Palmer’s book is one of those books that, if you are female or a worrier or bad at asking or sensitive or artistic or a human being, you should read. Mainly because it’s deeply personal, full of experience, and full of beauty. The inclusion of her lyrics and photographs adds to her understanding of art and artists because she’s been there. I mean, if there’s anyone who can say “been there, done that,” it seems like she might be the one.
And this is something we should celebrate endlessly. I might not be someone willing to sacrifice everything for my art (because, frankly, I don’t know what my art is yet), but I have the utmost respect for those who do. Because there is a level of bravery that they possess to which I can only aspire.
I’m counting this as my “self improvement” book because it inspires me to do something I’m really bad at: asking. I think our culture generally does encourage us to be strong individuals and do things all by ourselves, which Palmer addresses, and I believe she is right to say that we all should be asking.

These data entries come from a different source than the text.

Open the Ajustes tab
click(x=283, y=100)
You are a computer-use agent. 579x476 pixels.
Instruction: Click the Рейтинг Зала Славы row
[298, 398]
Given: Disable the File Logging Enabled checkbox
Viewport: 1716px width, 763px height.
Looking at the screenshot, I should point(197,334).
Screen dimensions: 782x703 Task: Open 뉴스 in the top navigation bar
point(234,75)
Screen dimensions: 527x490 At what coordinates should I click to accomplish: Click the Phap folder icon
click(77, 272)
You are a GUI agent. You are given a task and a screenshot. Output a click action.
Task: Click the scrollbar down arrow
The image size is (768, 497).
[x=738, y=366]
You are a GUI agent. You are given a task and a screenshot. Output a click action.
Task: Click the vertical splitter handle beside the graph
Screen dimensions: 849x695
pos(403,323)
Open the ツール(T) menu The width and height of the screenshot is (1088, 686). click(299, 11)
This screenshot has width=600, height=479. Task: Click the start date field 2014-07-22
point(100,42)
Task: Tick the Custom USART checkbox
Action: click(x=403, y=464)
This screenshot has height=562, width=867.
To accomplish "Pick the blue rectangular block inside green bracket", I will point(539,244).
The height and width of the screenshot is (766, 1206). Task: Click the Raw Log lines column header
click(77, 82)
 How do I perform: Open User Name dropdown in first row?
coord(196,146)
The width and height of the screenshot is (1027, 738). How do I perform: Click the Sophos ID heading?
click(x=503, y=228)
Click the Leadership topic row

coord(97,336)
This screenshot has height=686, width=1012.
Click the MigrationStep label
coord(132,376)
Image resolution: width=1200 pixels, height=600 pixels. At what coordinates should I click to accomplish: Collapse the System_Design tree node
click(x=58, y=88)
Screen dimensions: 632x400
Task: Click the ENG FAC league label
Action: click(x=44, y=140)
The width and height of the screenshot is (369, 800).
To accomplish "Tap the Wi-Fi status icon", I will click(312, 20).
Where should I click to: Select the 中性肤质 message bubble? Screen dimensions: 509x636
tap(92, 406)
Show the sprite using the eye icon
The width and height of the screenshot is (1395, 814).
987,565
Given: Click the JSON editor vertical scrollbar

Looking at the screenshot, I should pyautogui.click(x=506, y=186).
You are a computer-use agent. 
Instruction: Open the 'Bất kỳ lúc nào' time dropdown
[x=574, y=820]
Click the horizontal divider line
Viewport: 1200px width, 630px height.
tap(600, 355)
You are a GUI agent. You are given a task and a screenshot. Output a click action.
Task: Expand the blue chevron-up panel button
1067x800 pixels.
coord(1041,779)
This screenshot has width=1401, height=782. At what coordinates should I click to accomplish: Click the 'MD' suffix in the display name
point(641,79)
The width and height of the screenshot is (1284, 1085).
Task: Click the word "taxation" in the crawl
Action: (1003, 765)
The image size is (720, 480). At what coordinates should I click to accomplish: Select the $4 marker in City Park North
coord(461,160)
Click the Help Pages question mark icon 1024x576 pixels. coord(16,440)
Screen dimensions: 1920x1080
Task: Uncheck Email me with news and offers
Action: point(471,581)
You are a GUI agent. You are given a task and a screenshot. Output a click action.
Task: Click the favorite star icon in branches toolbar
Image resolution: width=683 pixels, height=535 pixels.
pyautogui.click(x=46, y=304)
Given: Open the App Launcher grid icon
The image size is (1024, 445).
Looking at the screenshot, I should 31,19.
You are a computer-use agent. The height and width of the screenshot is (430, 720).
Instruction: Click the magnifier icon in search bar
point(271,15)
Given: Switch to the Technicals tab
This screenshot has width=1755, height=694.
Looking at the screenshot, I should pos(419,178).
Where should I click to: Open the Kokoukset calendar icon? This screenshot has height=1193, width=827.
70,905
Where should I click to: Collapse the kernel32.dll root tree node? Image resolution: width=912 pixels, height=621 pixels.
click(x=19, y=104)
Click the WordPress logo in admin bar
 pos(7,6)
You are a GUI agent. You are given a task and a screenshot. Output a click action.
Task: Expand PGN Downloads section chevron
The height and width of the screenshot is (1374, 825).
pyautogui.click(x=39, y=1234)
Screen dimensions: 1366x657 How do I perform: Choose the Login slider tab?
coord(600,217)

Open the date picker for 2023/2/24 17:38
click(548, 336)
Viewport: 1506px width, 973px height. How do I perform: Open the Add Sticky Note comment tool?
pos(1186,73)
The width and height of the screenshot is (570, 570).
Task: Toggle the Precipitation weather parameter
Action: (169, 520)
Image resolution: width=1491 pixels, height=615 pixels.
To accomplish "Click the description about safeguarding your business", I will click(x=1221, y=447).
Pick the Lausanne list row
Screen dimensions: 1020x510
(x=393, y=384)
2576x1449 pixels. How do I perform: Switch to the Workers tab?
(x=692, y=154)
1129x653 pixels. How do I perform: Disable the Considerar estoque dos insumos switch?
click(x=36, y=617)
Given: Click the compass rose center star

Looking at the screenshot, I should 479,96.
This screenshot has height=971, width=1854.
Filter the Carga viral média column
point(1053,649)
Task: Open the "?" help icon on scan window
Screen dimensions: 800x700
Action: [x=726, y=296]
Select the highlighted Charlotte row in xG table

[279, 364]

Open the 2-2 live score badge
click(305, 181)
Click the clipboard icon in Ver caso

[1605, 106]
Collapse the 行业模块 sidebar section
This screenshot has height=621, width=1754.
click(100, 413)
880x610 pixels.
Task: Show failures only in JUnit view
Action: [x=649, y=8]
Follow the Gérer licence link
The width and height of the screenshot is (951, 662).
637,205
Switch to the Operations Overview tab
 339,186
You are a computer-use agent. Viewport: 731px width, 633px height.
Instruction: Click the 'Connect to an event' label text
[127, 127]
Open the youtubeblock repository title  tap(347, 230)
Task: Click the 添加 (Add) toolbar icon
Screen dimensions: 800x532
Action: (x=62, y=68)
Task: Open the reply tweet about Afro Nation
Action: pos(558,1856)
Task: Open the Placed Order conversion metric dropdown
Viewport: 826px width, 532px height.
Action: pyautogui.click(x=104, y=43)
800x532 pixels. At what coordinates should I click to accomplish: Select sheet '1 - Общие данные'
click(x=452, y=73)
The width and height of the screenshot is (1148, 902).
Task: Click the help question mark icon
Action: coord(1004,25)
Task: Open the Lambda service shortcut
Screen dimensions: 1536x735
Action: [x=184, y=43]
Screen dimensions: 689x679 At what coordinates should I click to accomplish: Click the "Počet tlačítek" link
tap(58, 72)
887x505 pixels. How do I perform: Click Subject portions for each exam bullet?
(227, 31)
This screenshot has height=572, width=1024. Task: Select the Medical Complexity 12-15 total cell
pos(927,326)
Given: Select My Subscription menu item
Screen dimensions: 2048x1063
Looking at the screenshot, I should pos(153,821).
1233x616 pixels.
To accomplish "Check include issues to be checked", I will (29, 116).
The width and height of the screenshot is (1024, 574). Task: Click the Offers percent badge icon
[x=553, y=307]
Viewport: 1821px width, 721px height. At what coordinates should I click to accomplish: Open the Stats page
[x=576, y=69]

For help, for clothes, for encouragement, for love, for attention, for everything we need as human beings.
Asking is one of the scariest things you can do. People can say no. People can laugh. People can make you feel insignificant. But you’ll never know if you never ask.
So my goal is that, now that I have read The Art of Asking, I’m going to try to ask more. Because I am human, and I need help. And if I need help, I need to accept that sometimes only another person can give me what I need.
Conclusion: read this book. It’s relatively short, incredibly good, and something from which we can all learn. All the love in the world to AP, who has truly inspired me.
Now available in paperback from your local independent bookstore.
P.S. This makes me 9/63 on my Reading Challenge. Whoo!